My Dots DIY mission, however, is suffering.

I seem to spend all of my time taking care of a thriving adult human – me. Just existing without getting sick or mental breakdown is hard work. Is that sad? Being responsible for your home, your pets, your important relationships, your financial, social and civic duties is non-stop. It can feel like a slog.
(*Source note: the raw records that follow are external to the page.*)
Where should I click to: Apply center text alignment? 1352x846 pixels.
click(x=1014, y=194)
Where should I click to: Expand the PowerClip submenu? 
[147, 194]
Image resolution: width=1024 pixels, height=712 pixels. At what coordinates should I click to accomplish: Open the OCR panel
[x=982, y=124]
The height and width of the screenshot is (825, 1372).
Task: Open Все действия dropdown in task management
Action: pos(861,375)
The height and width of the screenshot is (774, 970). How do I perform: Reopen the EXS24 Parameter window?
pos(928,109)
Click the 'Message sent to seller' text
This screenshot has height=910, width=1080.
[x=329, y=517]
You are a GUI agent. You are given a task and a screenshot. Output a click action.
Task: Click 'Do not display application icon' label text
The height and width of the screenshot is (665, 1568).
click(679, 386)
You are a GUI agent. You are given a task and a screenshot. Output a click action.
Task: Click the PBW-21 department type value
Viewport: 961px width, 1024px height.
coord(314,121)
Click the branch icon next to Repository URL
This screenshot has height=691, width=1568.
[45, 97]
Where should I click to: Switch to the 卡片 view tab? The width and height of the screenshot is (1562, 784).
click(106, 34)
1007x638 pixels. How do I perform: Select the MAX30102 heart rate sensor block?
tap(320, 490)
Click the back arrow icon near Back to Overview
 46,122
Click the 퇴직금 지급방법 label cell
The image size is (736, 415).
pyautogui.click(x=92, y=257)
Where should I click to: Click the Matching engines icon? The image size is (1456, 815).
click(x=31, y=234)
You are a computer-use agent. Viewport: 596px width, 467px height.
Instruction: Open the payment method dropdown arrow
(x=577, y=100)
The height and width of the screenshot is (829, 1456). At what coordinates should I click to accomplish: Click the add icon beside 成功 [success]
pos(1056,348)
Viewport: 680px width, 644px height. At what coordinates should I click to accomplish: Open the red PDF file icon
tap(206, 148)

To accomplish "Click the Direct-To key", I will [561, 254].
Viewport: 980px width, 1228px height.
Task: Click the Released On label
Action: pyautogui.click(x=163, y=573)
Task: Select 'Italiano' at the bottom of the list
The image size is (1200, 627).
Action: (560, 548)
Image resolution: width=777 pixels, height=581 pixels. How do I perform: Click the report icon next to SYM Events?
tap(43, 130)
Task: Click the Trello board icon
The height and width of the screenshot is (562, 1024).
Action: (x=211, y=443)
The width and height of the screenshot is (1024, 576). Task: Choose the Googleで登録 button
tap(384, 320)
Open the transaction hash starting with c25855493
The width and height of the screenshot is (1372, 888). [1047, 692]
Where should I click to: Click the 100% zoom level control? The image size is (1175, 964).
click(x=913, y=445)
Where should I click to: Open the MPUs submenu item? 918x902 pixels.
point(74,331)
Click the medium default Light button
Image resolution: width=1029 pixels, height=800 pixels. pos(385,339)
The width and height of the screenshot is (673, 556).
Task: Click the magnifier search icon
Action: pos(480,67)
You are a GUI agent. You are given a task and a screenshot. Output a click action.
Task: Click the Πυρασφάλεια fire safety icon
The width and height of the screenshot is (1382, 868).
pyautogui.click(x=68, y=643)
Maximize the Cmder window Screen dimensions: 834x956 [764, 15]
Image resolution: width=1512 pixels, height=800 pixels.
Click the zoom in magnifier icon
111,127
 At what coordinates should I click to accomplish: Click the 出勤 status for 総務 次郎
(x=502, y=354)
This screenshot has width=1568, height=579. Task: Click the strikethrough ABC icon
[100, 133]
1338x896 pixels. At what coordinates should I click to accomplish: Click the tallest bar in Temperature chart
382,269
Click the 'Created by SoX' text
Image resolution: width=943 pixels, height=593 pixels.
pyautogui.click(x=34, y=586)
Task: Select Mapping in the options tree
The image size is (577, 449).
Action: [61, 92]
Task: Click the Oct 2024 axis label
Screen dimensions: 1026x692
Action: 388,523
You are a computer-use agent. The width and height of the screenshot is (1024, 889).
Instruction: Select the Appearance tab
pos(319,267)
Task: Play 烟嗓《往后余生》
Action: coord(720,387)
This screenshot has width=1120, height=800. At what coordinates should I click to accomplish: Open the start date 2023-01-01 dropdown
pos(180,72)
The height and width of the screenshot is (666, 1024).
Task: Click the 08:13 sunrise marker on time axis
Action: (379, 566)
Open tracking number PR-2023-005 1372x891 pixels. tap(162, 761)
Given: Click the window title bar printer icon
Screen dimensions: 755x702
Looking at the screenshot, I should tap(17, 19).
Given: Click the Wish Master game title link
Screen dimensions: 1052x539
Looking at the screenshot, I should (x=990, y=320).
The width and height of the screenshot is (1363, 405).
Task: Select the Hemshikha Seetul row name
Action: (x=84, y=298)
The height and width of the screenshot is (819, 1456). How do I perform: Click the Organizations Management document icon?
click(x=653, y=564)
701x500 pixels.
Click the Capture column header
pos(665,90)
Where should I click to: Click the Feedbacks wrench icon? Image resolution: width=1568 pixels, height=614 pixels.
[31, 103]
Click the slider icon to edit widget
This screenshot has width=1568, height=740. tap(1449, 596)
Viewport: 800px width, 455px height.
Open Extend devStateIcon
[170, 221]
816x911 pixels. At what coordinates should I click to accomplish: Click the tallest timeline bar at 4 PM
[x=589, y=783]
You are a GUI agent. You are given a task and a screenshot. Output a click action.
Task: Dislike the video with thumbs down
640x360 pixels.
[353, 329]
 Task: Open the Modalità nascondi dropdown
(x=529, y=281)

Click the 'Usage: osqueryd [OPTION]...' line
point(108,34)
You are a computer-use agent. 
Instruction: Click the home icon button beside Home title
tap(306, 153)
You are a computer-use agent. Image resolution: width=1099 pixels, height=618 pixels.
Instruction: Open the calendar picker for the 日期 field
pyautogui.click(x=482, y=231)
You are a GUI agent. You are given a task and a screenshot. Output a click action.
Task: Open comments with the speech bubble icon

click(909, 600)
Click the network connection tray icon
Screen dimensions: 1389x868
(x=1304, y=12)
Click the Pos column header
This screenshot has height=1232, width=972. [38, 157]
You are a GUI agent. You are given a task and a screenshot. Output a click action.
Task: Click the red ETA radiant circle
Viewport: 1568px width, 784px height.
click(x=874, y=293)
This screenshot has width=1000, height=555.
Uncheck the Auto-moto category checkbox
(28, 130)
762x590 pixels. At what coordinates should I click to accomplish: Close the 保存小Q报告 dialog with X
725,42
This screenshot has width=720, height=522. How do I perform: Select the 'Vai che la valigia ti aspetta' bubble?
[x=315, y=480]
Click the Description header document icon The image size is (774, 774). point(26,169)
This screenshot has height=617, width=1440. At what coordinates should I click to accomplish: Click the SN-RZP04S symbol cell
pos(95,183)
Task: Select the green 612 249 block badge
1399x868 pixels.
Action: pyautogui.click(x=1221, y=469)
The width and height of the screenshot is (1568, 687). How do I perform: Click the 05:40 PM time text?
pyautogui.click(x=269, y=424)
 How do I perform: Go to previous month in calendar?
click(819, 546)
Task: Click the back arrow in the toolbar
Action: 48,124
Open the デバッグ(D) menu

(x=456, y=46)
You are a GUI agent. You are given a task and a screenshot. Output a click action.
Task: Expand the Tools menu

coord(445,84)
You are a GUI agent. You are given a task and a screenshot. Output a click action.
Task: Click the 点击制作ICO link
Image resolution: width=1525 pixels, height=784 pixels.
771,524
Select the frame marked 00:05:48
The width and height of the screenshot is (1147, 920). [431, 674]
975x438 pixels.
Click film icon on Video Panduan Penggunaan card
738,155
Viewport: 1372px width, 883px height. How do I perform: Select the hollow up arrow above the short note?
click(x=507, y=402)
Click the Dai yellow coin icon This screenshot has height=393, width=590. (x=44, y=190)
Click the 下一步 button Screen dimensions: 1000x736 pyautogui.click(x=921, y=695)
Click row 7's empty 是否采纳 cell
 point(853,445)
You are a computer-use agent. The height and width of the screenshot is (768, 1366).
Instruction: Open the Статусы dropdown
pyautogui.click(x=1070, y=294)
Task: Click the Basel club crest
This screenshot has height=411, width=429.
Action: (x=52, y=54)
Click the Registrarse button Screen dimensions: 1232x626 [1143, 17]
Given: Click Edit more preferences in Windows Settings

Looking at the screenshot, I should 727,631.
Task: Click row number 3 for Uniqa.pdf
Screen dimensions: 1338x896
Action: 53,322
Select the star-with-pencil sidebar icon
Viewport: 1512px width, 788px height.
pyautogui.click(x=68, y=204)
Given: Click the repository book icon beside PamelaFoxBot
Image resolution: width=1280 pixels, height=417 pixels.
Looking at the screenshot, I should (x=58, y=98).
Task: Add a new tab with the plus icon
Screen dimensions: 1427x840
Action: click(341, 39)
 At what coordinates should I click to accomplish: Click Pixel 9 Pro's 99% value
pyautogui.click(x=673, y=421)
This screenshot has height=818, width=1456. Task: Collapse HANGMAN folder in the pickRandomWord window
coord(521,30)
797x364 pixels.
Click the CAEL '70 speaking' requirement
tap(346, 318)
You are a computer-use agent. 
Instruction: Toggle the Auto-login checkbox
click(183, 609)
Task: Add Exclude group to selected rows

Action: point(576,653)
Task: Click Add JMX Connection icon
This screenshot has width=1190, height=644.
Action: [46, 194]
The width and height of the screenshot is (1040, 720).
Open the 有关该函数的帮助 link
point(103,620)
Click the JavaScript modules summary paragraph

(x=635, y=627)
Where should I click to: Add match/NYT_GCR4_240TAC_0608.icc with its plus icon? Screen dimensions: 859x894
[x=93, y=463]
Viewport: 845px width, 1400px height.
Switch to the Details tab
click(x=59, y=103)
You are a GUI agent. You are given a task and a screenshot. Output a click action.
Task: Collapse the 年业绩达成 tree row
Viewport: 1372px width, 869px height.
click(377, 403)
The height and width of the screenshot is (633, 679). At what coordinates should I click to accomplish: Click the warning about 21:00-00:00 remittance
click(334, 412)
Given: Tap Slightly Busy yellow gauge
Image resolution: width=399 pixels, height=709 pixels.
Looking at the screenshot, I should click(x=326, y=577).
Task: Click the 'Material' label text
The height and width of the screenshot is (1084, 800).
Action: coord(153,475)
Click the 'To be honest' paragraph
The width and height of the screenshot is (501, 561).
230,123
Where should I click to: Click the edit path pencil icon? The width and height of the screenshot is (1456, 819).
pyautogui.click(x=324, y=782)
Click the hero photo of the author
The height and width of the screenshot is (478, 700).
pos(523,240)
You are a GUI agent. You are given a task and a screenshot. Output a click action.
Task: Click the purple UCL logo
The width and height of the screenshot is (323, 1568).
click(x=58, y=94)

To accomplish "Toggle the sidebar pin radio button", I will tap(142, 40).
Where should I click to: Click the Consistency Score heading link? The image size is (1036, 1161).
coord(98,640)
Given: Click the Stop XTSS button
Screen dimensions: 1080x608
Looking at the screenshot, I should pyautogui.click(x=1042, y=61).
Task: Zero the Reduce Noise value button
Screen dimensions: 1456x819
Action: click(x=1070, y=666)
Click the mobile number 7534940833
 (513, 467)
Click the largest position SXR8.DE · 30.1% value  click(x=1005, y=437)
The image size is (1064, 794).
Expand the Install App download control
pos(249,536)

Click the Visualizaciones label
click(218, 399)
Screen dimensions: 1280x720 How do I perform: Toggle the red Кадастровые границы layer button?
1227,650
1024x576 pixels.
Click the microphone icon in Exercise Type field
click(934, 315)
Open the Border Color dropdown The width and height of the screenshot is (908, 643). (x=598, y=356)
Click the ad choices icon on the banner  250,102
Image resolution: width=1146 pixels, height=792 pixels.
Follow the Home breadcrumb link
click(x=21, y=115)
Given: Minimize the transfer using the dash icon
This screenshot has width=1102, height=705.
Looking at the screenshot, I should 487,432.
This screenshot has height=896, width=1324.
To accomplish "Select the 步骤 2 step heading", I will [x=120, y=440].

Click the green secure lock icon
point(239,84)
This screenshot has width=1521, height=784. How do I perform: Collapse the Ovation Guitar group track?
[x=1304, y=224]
Then I try to add happiness, or peace, and feel grateful for the opportunity to try.

I hope that’s not sad.

On top of merely staying alive, I want to make pretty and functional things with my hands. But first I have to create some space to enable the creativity (instead of melt-downs) to flow. That sounds like such an excuse, I know. But look at that pile of books and DVDs up there from mid-February. It's even worse now!

With self-forgiveness in my heart and home improvements on my mind, here are a few ideas that have me daydreaming:






Making long, light necklaces (top, lower left, lower right)


I will also be helping in the construction of three walls, the addition of a sink, and generally turning a large warehouse into a welcoming nest. One revelation in my twenties was how much I like hosting parties large and small (mostly small). I know some of these DIYs are just begging for small gatherings (we'll light the grill I don't have yet, drink homemade beer from the tap that's not ready yet, sit around the table that's currently obstructed...). 

Well, sounds like I better get to work.